• (♫ Non, je ne regrette rien ♪ d'Édith Piaf, je suis plutôt satisfait de ce que j'ai pris pour mon hivernage..)


    Image illustrative d'un coucher de soleil (il est 15h) qui surpasse une photo de malle...Aujourd'hui, j'en suis à mon 200è jour d'absence de ma maison et de ma petite famille, absence qui durera 400 jours environ (mais en Antarctique, pas de pronostic...). Arrivé donc à la moitié, je pense avoir assez de recul pour faire le point sur ce que j'ai mis dans mes bagages... Peut-être que cela aidera les prochains hivernants à préparer les leurs. Et afin de rendre lisible cette liste à la Prévert, je vais la couper en plusieurs secteurs :
    Tout d'abord, sport et habillement. Je n'ai pas regretté d'avoir pris mon matériel de ski de fond, je m'en sers dès que je peux. J'ai bien apprécié les bâtons de marche (deux paires), les gants moufles rétractables (chauds et très pratiques pour prendre les photos), la doudoune -10°C MH500 de chez décathlon qui est vraiment chaude (quoiqu'un peu fragile au déchirement), les chaussures de raquettes à neige (D4 SH520 - qui ont fait que je n'ai pas encore utilisé mes Sorels), mes baskets de trail que j'ai mises beaucoup pour passer « l'été », la cagoule vélo softshell, la frontale, une bouteille thermos. Mon filet à linge pour préserver des lavages agressifs.
    Ce qui m'a manqué : peut-être un sac à dos style canyoning (assez grand) ? Ils sont en tous cas appréciés de ceux qui en ont. Des chaussures sans lacet pour passer d'un bâtiment à un autre (chaussons de rigueur dans le séjour et le dortoir), mais depuis que Gaëtan m'a montré une technique de laçage des chaussures de sécurité fournies, c'est moins pénible. Des chaussettes basses en coton, car on ne passe pas toute sa vie dehors et le pied a tendance à s'abimer avec des chaussettes techniques... De quoi s’habiller « bien » me disaient les filles et je crois qu'elles ont raison. Et pour nettoyer tout cela de la lessive moins agressive ?

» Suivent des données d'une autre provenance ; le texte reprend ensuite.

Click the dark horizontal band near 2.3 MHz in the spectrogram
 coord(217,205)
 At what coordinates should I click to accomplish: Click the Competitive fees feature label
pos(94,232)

    Côté photo / audio / informatique
    La bonne idée c'est de doubler les trucs importants : téléphone portable pour la messagerie (l'un est tombé en panne le mois dernier), les appareils photos, les disques durs et les cartes SD : l'électricité statique fait des ravages (il faut penser à sauvegarder régulièrement ses images sur les disques). Le trépied photo est très utile pour les photos de nuit, aurores polaires. En revanche, j'ai oublié d'acheter des pinceaux à nettoyer les capteurs. J'ai apprécié d'avoir mon lecteur MP3.

    La nourriture
    C'est au niveau des « madeleines de Proust » qu'il faut faire un effort : pour moi c'est le chocolat en poudre et les confitures de la maison, mais pour d'autres c'est une marque de thé, de café, de plaquette de chocolat...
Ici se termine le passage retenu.